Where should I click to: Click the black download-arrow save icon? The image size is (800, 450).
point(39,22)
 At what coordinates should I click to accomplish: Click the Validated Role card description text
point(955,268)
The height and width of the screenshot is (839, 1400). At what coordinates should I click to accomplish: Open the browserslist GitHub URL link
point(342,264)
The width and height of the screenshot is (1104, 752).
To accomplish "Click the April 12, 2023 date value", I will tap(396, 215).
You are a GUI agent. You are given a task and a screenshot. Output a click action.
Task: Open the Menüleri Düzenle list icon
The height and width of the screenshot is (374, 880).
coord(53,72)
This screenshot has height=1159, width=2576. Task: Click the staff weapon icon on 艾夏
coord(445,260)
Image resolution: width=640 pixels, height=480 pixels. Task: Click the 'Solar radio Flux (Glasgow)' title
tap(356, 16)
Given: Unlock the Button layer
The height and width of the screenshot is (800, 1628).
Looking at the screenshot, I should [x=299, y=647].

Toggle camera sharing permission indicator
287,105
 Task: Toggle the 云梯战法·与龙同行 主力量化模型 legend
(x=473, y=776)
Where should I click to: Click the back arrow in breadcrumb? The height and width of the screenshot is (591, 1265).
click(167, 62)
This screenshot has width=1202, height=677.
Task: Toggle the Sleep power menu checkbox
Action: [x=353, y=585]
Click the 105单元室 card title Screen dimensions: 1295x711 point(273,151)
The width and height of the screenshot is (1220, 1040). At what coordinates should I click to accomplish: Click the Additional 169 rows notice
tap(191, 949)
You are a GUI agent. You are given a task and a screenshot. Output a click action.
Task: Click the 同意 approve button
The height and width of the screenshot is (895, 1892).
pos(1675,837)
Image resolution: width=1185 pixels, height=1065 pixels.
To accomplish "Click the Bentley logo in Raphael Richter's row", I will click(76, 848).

(ACTION ITEM):
Repeat the whole listing above without any change.

(REPLY TO THE TASK):
Where should I click to: Click the black download-arrow save icon? The image size is (800, 450).
point(39,22)
 At what coordinates should I click to accomplish: Click the Validated Role card description text
point(955,268)
The height and width of the screenshot is (839, 1400). At what coordinates should I click to accomplish: Open the browserslist GitHub URL link
point(342,264)
The width and height of the screenshot is (1104, 752).
To accomplish "Click the April 12, 2023 date value", I will tap(396, 215).
You are a GUI agent. You are given a task and a screenshot. Output a click action.
Task: Open the Menüleri Düzenle list icon
The height and width of the screenshot is (374, 880).
coord(53,72)
This screenshot has height=1159, width=2576. Task: Click the staff weapon icon on 艾夏
coord(445,260)
Image resolution: width=640 pixels, height=480 pixels. Task: Click the 'Solar radio Flux (Glasgow)' title
tap(356, 16)
Given: Unlock the Button layer
The height and width of the screenshot is (800, 1628).
Looking at the screenshot, I should [x=299, y=647].

Toggle camera sharing permission indicator
287,105
 Task: Toggle the 云梯战法·与龙同行 主力量化模型 legend
(x=473, y=776)
Where should I click to: Click the back arrow in breadcrumb? The height and width of the screenshot is (591, 1265).
click(167, 62)
This screenshot has width=1202, height=677.
Task: Toggle the Sleep power menu checkbox
Action: [x=353, y=585]
Click the 105单元室 card title Screen dimensions: 1295x711 point(273,151)
The width and height of the screenshot is (1220, 1040). At what coordinates should I click to accomplish: Click the Additional 169 rows notice
tap(191, 949)
You are a GUI agent. You are given a task and a screenshot. Output a click action.
Task: Click the 同意 approve button
The height and width of the screenshot is (895, 1892).
pos(1675,837)
Image resolution: width=1185 pixels, height=1065 pixels.
To accomplish "Click the Bentley logo in Raphael Richter's row", I will click(76, 848).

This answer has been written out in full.